From the entries below, copy every line holding the word "each".

* [TASK DATA]:
★ ★ ★ ★ ★

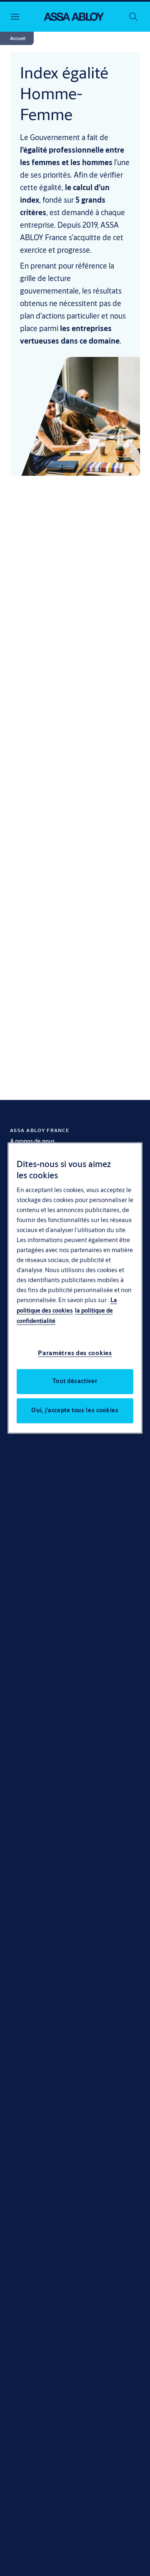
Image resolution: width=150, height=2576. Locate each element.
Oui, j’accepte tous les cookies (74, 1410)
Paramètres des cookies (75, 1353)
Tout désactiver (75, 1381)
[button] (17, 38)
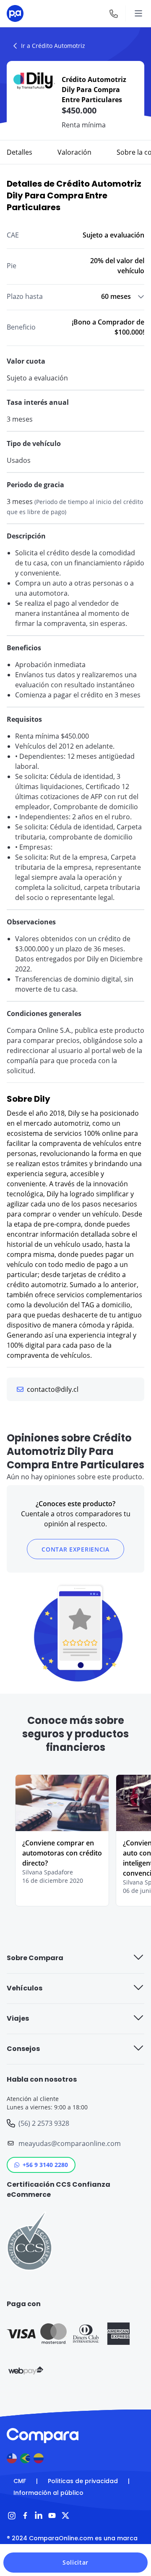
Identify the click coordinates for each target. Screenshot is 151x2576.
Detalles (19, 152)
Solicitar (75, 2562)
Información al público (48, 2493)
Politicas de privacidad (83, 2481)
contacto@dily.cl (52, 1389)
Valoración (74, 152)
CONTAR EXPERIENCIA (75, 1549)
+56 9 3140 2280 (45, 2165)
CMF (19, 2481)
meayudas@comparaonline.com (69, 2143)
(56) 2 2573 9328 (43, 2123)
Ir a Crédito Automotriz (53, 46)
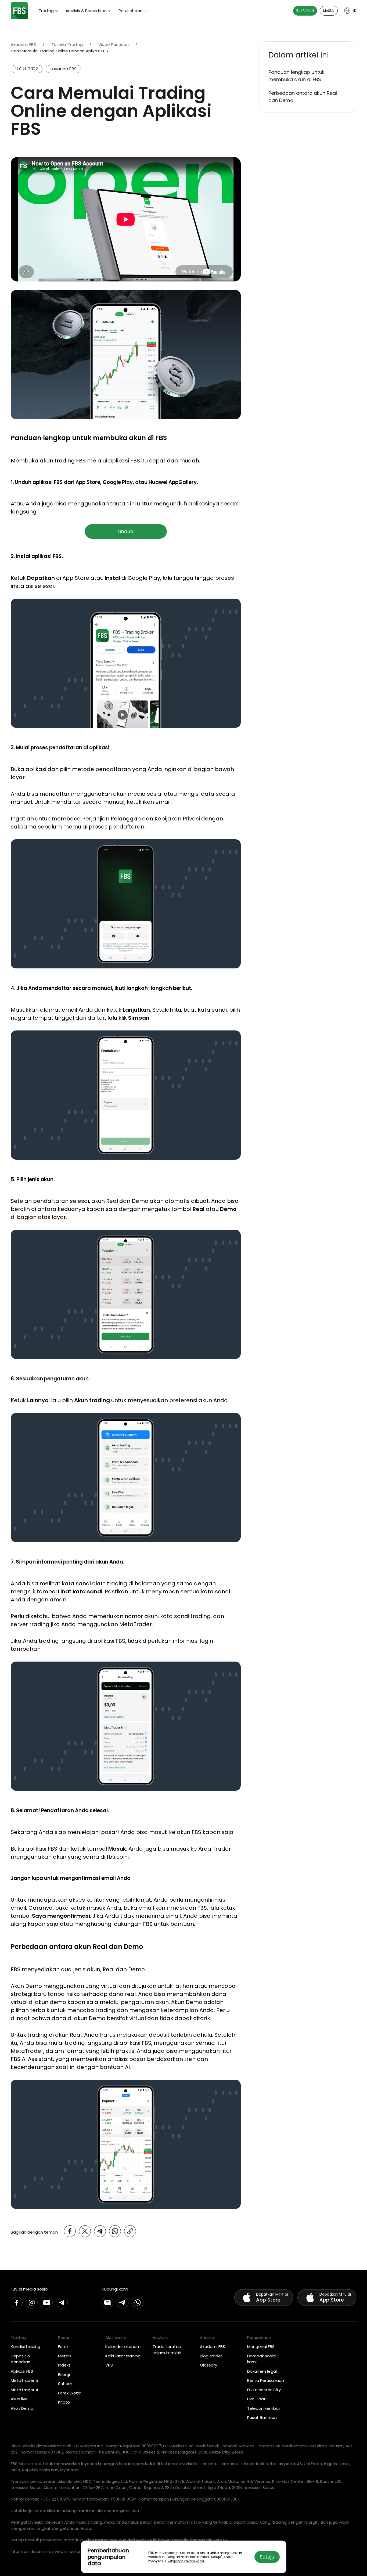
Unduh (125, 531)
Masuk (328, 10)
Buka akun (305, 10)
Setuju (267, 2557)
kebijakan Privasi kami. (186, 2561)
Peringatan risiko (27, 2522)
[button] (307, 55)
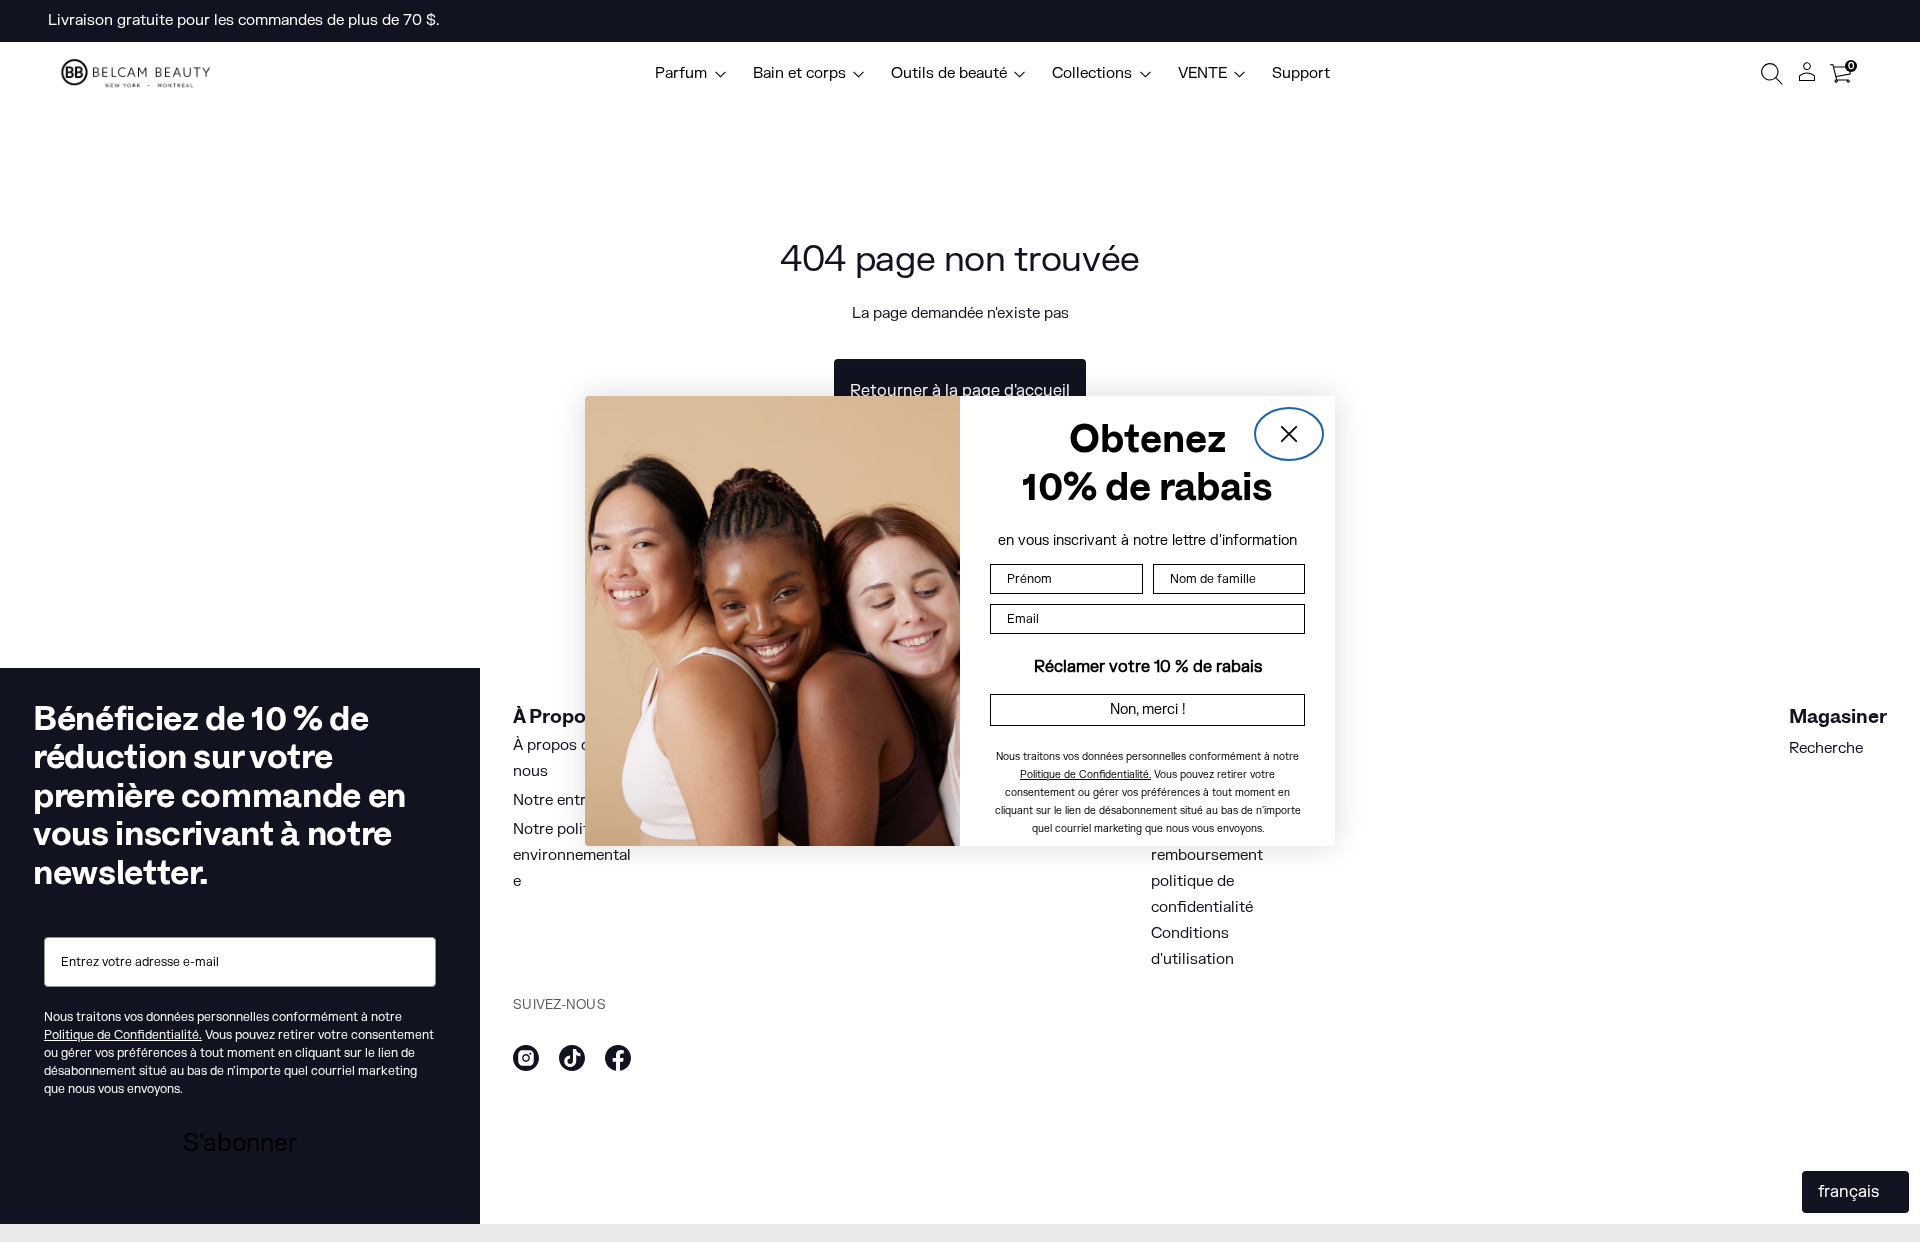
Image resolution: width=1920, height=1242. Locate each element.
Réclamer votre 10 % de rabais (1148, 667)
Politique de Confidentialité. (1085, 774)
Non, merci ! (1148, 709)
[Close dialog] (1289, 434)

★ ★ ★ ★ ★

* [OUTPUT]:
Image resolution: width=150, height=2576. Locate each element.
Identify the click coordinates for each target. Screenshot is 151x2576.
Image resolution: width=1920, height=1242. Locate each element.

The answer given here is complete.